**Exercise aim:** Once the line containing "Toggle the Logo" is found in the records below, return it and each following line exactly, up to and including the line containing "Given: Click the green", and nothing else.

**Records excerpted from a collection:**
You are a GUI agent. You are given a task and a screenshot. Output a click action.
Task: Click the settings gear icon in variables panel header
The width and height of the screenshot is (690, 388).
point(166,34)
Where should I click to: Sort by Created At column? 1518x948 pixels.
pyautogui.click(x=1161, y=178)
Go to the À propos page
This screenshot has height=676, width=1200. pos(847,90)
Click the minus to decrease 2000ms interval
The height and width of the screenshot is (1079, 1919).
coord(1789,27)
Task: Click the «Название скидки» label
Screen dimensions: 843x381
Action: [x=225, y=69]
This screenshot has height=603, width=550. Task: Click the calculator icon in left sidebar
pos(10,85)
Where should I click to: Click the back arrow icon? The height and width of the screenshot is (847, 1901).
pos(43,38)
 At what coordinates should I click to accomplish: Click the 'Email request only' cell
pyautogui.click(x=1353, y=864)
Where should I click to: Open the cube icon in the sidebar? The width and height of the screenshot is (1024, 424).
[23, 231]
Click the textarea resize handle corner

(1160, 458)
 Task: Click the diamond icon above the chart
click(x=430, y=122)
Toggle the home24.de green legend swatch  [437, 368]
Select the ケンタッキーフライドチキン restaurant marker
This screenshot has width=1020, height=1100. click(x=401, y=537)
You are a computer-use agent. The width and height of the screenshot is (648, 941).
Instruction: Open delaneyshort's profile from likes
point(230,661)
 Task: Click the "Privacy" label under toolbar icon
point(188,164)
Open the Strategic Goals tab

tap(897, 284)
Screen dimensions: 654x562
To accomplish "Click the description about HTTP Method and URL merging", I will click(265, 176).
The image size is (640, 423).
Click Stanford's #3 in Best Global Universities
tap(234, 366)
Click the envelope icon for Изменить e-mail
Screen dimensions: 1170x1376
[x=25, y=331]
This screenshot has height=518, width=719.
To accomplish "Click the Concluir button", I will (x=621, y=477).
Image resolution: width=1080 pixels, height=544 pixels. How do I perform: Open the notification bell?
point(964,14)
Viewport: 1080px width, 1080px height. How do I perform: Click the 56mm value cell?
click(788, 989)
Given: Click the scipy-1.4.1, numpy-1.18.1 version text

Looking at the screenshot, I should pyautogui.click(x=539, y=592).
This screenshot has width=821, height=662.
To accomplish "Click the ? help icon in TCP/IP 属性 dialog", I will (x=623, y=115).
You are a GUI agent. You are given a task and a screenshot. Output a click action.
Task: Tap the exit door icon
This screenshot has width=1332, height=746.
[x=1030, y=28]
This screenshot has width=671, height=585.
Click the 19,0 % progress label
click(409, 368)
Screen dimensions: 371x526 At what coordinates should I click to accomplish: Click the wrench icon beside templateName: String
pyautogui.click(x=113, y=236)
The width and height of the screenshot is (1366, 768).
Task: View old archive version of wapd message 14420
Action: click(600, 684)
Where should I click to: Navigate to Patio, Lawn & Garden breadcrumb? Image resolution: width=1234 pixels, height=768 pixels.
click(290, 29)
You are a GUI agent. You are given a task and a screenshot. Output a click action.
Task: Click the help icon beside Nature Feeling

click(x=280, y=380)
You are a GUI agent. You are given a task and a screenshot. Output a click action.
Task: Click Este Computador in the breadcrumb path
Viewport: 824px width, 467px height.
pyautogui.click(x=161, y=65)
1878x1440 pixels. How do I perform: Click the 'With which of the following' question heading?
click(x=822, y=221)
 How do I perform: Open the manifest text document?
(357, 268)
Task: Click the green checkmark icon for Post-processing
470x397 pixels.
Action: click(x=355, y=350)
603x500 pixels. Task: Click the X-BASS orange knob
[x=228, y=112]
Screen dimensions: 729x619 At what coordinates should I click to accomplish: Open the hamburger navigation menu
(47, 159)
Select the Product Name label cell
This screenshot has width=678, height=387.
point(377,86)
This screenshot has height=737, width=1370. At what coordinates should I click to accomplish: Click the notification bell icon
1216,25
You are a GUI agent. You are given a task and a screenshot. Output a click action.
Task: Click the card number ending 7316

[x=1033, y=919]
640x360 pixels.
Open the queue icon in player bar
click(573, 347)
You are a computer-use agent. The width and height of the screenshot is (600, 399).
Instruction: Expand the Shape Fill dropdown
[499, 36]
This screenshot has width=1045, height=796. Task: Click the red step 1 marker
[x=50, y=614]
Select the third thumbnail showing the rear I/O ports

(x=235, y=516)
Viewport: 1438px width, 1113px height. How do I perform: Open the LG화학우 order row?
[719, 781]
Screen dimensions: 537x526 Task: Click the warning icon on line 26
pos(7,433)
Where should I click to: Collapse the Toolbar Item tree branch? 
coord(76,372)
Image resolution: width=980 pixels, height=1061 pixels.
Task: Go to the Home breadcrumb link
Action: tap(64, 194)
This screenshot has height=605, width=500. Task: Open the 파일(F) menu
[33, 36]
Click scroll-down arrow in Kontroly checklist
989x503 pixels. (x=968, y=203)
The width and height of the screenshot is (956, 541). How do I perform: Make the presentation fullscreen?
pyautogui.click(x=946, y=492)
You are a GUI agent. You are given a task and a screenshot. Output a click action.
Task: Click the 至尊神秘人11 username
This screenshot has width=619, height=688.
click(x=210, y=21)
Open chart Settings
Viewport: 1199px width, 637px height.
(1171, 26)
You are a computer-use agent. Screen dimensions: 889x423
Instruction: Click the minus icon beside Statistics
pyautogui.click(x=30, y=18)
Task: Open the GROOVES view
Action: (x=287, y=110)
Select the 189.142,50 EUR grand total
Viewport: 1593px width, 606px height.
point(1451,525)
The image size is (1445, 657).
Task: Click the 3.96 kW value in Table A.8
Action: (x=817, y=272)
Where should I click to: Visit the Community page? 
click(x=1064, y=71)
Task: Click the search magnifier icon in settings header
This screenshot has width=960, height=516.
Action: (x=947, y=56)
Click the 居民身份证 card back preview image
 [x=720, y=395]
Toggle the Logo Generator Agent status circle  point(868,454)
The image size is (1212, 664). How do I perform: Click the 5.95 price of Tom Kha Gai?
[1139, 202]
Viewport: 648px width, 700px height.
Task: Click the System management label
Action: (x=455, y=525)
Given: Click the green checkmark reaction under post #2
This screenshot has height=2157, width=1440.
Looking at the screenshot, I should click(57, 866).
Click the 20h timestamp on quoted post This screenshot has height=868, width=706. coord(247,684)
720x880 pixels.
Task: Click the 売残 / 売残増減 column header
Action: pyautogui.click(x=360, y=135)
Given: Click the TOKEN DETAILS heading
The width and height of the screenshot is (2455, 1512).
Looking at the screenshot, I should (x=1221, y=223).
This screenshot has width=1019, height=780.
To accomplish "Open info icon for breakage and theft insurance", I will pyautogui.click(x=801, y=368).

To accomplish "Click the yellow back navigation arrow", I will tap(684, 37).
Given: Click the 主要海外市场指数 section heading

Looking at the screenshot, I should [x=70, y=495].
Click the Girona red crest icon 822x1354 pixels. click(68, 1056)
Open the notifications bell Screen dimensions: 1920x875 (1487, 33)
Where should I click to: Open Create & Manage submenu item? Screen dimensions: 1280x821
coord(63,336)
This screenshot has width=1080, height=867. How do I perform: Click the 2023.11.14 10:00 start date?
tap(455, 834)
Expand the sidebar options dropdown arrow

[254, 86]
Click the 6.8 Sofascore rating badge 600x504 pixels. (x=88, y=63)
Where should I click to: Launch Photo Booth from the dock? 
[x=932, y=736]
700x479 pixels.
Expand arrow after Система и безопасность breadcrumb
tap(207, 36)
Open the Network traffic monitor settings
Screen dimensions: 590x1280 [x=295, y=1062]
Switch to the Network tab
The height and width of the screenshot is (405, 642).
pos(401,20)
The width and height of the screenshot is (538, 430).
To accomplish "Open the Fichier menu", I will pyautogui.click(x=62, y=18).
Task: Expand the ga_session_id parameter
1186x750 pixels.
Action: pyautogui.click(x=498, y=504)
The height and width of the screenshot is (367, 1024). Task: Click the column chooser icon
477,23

**Reply to the task:**
Toggle the Logo Generator Agent status circle  point(868,454)
The image size is (1212, 664). How do I perform: Click the 5.95 price of Tom Kha Gai?
[1139, 202]
Viewport: 648px width, 700px height.
Task: Click the System management label
Action: (x=455, y=525)
Given: Click the green checkmark reaction under post #2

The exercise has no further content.